Day 30: LA JALOUSIE (JEALOUSY) (Philippe Garrel, France, 2013)
There’s a density to the images of a Philippe Garrel film that I’m increasingly convinced are exceptional to the medium; rarely fussy or even overtly composed, typically it’s just actors talking and interacting in a series of underfurnished interior rooms connected by transitory public spaces like streets and parks. And yet, somehow, each moment seems imbued with a kind of mythic aura I tend to associate more with Greek tragedy than the cinema.

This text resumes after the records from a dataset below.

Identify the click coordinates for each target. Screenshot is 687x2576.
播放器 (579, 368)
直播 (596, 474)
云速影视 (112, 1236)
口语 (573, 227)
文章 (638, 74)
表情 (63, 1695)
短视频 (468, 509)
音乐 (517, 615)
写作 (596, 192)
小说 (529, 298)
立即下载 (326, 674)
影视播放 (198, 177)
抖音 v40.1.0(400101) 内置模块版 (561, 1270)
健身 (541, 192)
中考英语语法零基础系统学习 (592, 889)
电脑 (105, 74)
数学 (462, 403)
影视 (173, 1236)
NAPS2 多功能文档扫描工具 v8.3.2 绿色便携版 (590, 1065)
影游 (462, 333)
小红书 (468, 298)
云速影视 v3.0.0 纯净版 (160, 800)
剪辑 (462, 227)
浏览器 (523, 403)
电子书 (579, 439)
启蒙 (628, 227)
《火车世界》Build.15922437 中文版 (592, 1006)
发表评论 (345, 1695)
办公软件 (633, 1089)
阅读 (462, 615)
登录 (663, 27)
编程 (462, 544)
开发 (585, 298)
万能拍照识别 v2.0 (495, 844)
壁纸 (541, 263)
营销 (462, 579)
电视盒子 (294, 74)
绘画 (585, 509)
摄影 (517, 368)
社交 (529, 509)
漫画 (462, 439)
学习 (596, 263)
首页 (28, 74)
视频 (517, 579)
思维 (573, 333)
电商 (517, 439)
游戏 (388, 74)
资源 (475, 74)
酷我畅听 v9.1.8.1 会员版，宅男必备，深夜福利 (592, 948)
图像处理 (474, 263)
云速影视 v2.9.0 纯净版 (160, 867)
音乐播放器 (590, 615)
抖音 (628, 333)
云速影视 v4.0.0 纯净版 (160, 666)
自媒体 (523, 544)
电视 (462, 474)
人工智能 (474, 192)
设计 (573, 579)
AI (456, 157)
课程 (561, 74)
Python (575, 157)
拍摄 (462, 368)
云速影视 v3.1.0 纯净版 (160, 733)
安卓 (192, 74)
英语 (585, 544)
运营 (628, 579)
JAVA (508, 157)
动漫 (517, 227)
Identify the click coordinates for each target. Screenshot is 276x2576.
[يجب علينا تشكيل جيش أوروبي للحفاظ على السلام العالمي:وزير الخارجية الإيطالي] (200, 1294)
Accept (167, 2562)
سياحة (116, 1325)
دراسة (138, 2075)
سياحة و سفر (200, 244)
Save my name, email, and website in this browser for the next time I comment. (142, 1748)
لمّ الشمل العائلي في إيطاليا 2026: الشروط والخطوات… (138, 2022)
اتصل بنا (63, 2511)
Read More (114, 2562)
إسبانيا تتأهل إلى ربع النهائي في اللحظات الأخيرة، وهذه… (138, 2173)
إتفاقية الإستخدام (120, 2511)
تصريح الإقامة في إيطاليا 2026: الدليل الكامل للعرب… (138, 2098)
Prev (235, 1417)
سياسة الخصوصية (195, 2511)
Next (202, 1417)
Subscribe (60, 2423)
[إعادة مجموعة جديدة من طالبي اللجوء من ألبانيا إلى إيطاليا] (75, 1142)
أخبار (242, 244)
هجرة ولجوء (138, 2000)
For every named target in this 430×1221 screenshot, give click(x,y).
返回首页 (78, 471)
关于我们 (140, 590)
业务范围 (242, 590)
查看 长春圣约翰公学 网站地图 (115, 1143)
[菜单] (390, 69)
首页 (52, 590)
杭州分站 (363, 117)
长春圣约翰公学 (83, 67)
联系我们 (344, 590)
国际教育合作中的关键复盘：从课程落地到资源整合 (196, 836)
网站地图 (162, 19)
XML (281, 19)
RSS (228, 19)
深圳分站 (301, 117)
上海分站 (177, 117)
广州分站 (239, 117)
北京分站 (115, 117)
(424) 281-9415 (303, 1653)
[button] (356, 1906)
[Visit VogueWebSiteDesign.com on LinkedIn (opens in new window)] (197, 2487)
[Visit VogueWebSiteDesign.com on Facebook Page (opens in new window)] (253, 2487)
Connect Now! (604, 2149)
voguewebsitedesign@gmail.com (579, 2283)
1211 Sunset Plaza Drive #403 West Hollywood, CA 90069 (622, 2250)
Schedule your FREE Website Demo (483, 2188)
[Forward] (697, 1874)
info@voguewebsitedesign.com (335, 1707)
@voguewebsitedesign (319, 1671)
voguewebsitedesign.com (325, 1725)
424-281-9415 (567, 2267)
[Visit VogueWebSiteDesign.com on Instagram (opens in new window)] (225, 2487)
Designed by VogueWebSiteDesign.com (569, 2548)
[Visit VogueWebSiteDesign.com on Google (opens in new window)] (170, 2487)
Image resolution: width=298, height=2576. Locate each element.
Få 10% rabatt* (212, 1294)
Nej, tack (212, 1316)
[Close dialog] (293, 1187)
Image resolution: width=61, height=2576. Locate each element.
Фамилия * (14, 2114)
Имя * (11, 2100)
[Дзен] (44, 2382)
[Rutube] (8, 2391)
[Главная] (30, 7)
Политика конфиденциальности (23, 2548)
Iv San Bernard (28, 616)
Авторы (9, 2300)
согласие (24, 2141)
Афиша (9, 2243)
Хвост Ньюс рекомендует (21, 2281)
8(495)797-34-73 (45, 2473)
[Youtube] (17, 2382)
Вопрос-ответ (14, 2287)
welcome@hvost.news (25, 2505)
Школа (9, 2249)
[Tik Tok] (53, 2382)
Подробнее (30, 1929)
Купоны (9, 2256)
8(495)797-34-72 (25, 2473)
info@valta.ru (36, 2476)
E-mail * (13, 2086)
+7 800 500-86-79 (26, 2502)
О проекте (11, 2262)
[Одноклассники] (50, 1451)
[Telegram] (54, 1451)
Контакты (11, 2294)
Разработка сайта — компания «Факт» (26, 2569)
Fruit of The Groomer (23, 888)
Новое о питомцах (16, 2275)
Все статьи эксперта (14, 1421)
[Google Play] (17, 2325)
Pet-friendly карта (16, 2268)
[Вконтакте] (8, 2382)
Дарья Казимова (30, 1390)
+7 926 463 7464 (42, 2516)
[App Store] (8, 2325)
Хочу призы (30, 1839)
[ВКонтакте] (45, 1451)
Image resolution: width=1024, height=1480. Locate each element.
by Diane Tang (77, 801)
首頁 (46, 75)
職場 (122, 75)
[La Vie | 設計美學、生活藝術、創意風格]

La jalousie replays a story of triangulated romantic complications of the type Garrel explores in many of his films, with the autobiographical overtones taking on additional layers of meaning with the casting of his son, Louis, as his stand-in (his daughter, Esther, has a major role as Louis’s character’s brother—so many layers of familial implication braided into this film!).
The magnificent Anna Mouglalis, who I think has definitely confirmed her place as my favorite contemporary French actress (sorry Isabelle and Juliette), is the world-weary actress Louis leaves his wife for in the film’s opening sequence, and just as one assumes they know what kind of “jealously” the title refers to yet another subtle variation surfaces, and by the end it’s clear a whole typography of jealous impulses—romantic, familial, professional, etc—have been delicately excavated and examined. And none of this conveys that immense beauty of the images themselves, the work of Willy Kurant (who lensed for Varda, Godard, Robbe-Grillet, Marker, Gainsbourg and others in the sixties and seventies). The oversaturated black and white suspends 2010’s Paris in a space beyond the trappings of any specific year (it feels like 1963 just as much as 2013). In the most condensed of running times—this one clocks in at a characteristically succinct 77 minutes—Garrel is able to articulate and convey more than most films twice as long.